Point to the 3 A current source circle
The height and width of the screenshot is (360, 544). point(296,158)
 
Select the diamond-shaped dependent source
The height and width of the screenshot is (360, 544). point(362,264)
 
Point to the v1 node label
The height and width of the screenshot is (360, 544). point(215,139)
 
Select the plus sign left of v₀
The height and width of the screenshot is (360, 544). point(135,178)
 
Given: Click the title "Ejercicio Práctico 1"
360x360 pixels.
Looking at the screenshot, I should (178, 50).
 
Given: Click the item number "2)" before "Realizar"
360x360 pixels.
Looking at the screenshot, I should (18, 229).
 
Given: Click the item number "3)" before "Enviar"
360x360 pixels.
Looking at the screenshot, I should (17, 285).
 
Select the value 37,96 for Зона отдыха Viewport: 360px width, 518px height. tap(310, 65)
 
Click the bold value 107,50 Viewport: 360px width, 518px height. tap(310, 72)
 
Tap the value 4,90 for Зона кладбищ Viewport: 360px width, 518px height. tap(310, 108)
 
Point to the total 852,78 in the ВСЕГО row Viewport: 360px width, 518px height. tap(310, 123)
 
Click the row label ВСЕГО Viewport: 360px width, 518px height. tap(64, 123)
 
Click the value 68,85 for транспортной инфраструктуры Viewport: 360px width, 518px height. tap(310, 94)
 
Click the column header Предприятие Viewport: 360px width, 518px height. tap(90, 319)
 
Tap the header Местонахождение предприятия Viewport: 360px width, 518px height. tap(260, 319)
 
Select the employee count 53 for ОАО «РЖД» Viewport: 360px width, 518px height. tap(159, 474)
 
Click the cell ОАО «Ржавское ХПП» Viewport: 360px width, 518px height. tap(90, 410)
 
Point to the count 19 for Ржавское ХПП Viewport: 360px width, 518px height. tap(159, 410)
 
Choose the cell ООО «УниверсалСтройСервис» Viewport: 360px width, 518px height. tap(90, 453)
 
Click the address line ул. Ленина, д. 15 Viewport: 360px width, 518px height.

....

- _Your instructions_
Update the material starting at the line containing "Choose the cell" and ending at the end of the material, replacing "address line" with "street address" and leaving everything else unchanged.

- _The result_
Choose the cell ООО «УниверсалСтройСервис» Viewport: 360px width, 518px height. tap(90, 453)
 
Click the street address ул. Ленина, д. 15 Viewport: 360px width, 518px height.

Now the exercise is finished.